Metastasis-associated protein is a predictive biomarker for metastasis and recurrence in gastric cancer.

Abstract

The metastasis-associated(MTA) gene family is a critical component of the nucleosome remodeling and histone deacetylase complex, and plays an important role in metastatic processes. We systematically evaluated dysregulation of the MTA family to clarify their clinical significance in gastric cancer(GC). One hundred and forty-five patients who underwent surgery for GC were evaluated. We analyzed the expression levels of the MTA family(MTA1,2 and3) by qPCR in GC tissue, and the MTA1 protein expression in primary cancer and matched normal mucosa(NM) was measured using immunohistochemical analysis. The expression of all the MTA family members was significantly increased in a stage-dependent manner, and elevated expression of all of the MTA family members was correlated with metastatic factors and prognosis in GC patients.
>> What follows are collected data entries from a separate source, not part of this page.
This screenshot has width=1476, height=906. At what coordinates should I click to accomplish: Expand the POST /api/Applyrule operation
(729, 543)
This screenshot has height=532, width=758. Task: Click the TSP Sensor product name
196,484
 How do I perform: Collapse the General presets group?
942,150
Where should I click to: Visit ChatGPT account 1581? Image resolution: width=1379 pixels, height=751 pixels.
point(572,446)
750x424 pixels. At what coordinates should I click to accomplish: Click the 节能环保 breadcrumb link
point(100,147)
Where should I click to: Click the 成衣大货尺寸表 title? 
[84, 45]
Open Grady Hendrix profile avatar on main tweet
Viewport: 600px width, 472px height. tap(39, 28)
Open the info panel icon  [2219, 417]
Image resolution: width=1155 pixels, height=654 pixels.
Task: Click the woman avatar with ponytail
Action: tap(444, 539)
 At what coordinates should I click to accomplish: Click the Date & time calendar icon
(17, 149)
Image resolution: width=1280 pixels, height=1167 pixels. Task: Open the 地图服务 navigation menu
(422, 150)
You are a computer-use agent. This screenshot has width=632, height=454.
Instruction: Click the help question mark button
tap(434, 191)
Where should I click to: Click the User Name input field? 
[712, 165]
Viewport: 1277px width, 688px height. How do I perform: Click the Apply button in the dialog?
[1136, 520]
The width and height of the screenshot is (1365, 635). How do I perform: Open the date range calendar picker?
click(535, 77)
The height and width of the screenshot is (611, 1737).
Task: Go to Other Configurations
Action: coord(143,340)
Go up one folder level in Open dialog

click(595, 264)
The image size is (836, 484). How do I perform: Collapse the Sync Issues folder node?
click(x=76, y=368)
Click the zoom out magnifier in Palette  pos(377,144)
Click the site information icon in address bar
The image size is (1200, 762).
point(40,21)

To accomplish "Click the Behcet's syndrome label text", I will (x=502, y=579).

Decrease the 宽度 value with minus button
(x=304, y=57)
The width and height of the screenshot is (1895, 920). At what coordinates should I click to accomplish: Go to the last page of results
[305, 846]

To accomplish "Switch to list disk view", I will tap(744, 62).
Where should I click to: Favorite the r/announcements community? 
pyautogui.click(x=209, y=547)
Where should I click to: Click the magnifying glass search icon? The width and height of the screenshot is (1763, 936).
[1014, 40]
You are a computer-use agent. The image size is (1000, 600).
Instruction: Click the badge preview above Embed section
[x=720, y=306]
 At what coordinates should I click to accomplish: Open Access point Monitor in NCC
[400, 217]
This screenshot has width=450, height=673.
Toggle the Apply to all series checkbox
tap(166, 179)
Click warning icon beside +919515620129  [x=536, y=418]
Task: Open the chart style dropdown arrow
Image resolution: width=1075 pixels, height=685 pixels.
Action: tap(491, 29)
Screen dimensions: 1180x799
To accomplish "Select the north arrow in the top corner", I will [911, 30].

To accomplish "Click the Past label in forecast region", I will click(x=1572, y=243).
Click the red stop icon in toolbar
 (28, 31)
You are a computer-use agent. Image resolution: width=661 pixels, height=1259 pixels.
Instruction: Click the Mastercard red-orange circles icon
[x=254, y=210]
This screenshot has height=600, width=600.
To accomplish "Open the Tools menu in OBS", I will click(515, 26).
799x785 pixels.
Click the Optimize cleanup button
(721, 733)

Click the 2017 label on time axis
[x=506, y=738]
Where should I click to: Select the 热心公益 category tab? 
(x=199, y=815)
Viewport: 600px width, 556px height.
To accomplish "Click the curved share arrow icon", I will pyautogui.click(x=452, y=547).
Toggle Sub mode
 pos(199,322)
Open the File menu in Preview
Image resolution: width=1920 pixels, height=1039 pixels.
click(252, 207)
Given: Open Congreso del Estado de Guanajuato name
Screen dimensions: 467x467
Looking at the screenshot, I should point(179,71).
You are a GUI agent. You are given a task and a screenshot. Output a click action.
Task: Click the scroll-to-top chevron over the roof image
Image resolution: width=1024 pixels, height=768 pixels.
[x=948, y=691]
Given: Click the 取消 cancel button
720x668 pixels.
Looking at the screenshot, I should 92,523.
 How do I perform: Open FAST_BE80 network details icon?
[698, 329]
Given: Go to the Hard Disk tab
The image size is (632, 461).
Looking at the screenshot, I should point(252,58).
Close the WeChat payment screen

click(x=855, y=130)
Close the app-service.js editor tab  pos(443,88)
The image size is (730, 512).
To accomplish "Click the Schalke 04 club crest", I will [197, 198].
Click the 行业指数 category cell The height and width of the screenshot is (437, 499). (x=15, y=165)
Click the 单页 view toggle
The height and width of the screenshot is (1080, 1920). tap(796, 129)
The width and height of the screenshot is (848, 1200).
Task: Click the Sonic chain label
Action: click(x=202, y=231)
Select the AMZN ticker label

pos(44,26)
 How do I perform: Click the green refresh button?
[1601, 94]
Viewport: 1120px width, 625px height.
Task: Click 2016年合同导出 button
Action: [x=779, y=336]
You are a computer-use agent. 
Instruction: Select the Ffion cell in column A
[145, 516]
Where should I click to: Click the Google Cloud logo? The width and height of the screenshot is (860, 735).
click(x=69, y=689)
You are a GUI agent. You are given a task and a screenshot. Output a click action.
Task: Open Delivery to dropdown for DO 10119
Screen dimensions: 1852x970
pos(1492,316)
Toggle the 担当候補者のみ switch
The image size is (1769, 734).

Multivariate analysis revealed that MTA1 overexpression was an independent risk factor for survival. Especially, elevated expression of MTA1 was significantly correlated with recurrence, and was an independent risk factor for lymph node metastasis. Immunohistochemical analysis demonstrated that MTA1 was predominantly expressed in the nuclei of primary GC cells but was not expressed in NM and in the cancer stroma. In conclusion, quantification of MTA expression may support the accurate diagnosis of disease staging and may help predict clinical outcomes.